THE PROBLEM >> Arrange the entries from the line containing "Describe the element at coordinates (621, 376)" down to the line containing "instrument-name: BTCUSD,M1 is", both included, as a JSON list of strings with one string per line and blank lines omitted.
#####
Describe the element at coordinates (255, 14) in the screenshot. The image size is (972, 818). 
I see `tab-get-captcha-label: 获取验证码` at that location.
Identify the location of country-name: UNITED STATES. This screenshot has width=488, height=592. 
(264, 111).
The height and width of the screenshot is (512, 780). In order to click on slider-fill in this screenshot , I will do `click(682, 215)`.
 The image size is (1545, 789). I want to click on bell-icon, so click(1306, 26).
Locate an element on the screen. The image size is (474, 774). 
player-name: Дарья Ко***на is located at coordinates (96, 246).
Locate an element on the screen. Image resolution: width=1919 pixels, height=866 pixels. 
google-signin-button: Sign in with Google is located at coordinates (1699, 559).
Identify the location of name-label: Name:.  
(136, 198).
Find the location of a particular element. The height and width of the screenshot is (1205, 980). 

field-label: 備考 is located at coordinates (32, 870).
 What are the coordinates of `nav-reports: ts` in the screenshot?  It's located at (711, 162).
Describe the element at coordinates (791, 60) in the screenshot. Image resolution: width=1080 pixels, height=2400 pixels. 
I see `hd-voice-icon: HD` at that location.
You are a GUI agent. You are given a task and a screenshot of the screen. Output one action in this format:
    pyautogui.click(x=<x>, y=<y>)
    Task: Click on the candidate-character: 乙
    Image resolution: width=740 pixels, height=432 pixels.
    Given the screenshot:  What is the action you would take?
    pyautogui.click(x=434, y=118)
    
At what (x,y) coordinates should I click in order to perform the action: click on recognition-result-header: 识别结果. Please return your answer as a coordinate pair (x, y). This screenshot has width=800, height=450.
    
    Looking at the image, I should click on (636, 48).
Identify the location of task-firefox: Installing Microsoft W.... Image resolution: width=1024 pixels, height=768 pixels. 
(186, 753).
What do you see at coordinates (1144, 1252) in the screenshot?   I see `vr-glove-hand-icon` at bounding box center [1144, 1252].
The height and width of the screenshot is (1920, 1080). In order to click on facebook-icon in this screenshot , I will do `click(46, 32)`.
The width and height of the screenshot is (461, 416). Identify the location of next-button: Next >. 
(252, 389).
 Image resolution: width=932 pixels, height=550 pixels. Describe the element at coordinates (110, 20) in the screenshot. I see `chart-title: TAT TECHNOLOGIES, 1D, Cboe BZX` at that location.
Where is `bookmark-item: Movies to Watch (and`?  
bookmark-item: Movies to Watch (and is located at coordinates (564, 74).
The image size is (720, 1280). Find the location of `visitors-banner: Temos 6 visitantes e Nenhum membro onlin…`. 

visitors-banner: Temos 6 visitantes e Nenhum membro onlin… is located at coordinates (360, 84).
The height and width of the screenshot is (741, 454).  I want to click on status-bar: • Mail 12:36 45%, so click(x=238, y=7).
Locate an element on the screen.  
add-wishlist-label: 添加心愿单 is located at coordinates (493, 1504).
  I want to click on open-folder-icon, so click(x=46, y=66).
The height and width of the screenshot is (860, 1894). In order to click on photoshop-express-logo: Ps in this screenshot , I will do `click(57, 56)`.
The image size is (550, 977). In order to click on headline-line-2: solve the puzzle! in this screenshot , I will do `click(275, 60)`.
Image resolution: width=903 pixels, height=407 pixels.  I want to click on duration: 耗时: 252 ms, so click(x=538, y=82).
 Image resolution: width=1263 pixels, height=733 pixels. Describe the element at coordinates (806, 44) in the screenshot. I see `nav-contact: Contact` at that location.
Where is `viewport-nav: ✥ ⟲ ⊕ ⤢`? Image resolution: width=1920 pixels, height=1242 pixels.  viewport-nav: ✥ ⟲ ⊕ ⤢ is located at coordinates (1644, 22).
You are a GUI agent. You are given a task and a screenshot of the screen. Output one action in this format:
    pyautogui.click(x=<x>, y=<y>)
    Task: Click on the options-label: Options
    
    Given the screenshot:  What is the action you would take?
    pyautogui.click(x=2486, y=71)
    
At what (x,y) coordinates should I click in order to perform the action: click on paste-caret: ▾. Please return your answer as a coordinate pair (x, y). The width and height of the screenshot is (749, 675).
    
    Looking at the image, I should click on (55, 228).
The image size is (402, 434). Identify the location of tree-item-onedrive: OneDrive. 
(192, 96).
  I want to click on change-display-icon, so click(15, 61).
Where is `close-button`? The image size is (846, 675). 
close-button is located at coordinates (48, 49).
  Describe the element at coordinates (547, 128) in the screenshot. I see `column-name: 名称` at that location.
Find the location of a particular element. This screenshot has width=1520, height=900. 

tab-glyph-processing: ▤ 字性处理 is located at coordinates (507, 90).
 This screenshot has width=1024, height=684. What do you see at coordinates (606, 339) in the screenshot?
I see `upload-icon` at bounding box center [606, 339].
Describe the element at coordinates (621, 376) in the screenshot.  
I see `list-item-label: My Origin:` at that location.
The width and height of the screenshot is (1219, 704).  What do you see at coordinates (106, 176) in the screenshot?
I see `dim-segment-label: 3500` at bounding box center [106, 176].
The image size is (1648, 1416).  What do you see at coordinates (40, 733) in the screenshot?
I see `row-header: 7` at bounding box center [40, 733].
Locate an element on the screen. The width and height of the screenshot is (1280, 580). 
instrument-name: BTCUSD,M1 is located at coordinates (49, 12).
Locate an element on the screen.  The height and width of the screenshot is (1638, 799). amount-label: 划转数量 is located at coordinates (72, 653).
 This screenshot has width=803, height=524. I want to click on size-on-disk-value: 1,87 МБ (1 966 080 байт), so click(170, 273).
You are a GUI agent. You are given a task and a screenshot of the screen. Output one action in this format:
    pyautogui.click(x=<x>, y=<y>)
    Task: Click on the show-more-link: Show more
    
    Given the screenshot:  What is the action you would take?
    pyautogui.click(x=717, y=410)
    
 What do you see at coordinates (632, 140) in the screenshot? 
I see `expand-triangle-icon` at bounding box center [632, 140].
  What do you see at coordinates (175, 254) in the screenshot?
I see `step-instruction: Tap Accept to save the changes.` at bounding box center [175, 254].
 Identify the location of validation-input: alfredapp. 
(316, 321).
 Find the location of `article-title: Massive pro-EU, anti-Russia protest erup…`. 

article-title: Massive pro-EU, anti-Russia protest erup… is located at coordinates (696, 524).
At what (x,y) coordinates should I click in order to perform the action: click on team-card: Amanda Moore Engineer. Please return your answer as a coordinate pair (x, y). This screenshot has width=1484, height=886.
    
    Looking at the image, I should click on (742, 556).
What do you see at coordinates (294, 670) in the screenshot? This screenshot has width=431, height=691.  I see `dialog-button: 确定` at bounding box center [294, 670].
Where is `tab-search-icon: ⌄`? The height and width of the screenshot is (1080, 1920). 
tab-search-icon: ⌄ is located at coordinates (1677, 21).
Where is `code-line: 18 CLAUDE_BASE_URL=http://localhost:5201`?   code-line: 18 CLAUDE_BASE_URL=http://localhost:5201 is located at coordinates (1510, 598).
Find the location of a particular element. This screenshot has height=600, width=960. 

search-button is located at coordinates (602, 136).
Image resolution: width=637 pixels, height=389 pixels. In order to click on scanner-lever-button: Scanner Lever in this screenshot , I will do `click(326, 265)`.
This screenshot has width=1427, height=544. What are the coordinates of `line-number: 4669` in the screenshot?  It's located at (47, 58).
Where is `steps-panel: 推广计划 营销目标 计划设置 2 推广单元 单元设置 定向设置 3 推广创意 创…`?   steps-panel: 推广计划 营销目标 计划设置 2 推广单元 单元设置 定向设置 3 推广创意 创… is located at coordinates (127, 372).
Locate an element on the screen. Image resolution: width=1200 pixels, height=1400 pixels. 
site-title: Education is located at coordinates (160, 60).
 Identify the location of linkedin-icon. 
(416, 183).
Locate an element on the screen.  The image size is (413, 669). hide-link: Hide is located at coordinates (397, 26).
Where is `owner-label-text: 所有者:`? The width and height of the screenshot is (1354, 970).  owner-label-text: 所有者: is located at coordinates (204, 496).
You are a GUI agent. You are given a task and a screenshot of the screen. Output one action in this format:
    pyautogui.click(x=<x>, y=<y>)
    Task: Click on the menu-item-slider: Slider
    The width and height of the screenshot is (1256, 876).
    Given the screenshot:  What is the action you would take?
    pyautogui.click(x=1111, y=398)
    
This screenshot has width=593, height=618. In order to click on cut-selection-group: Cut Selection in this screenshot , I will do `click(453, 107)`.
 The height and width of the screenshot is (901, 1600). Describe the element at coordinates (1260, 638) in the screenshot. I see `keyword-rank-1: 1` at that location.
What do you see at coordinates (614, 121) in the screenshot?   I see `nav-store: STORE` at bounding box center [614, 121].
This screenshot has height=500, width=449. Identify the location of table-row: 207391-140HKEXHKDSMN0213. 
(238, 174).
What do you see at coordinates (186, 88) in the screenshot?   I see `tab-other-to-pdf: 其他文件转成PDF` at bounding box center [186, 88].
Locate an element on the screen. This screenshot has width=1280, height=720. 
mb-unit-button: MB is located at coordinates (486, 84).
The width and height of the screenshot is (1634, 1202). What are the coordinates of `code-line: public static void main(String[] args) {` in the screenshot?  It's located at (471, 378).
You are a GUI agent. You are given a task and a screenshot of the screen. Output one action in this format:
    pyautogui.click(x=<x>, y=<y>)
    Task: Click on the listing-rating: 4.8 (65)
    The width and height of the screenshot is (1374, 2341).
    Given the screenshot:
#####
WRITTEN RESPONSE >>
[
  "Describe the element at coordinates (621, 376) in the screenshot.  ",
  "I see `list-item-label: My Origin:` at that location.",
  "The width and height of the screenshot is (1219, 704).  What do you see at coordinates (106, 176) in the screenshot?",
  "I see `dim-segment-label: 3500` at bounding box center [106, 176].",
  "The image size is (1648, 1416).  What do you see at coordinates (40, 733) in the screenshot?",
  "I see `row-header: 7` at bounding box center [40, 733].",
  "Locate an element on the screen. The width and height of the screenshot is (1280, 580). ",
  "instrument-name: BTCUSD,M1 is located at coordinates (49, 12)."
]